> [DOCUMENT EXCERPT]:
(begin)

We suggest the facilitator of this activity be familiar with Image Theatre, preferably having practical experience with the method.

If you do not feel confident to engage with Image Theatre, you might replace this activity with the ‘Put Your Name On It’ activity (Activity 12)

Instructions

  1. Ask the participants to divide into three groups. Each group must decide on a heritage site in the city: one group will decide on an old site, the other on a new site, and the third group on one related to a minority culture (e.g. a non-Christian place of worship). Each group must do some research about the chosen sites. Each group will write a text (about a paragraph) and choose a person from the group to read the text once on the site.
  2. Distribute the common object to all the participants (e.g. a piece of red cloth) or ask each participant to carry their own object.
  3. As a group, move to the first chosen site (the old site) and draw on Image Theatre techniques, using the body and the common object to ‘dialogue’ with the site:
  4. Read the text prepared for the site out loud.
  • Ask a participant to choose any space at the site and propose an image, positioning their body in whatever way they wish and freezing like a statue.
  • Ask another participant to complement the image in any way they want. Ask the next participant, and so forth, until all participants are now ‘frozen’, creating a kind of tableau vivant image.
  • Take a photo of the image from various angles. Feel free, if desired, to ask any curious passer-by to ‘read the image’, that is, to explain what they see. In the meantime, participants must stay frozen.
  • Unfreeze each participant one by one, so that they can look at the image, and then ask them to go back to their place in it.
  • Once all participants have had a look to explore the image from outside, unfreeze the image.
  • Note: this process might take a while, and some poses might be uncomfortable. Make sure participants can relax for a few seconds every so often and then go back to their image. This will avoid cramps and other discomfort from holding the image too long. If a participant proposes an image which is impossible to hold for more than a few seconds, invite them to change it to something equivalent in energy but that feels more comfortable to their body.
  1. Move on to the next two sites and repeat Step 3.

(end)

> [MATERIAL PROVIDED]:
(begin)

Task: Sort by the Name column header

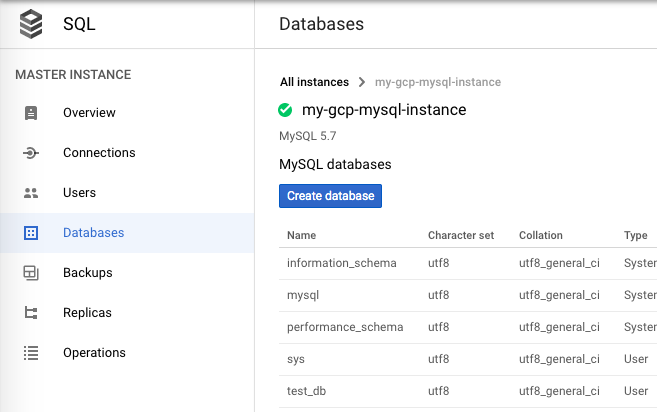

(end)

> [CHALLENGE]:
According to the activity instructions, what kinds of heritage site must the groups choose? List each one. Work from the activity instructions alone.

> [OUTPUT]:
- An old site
- A new site
- A site related to a minority culture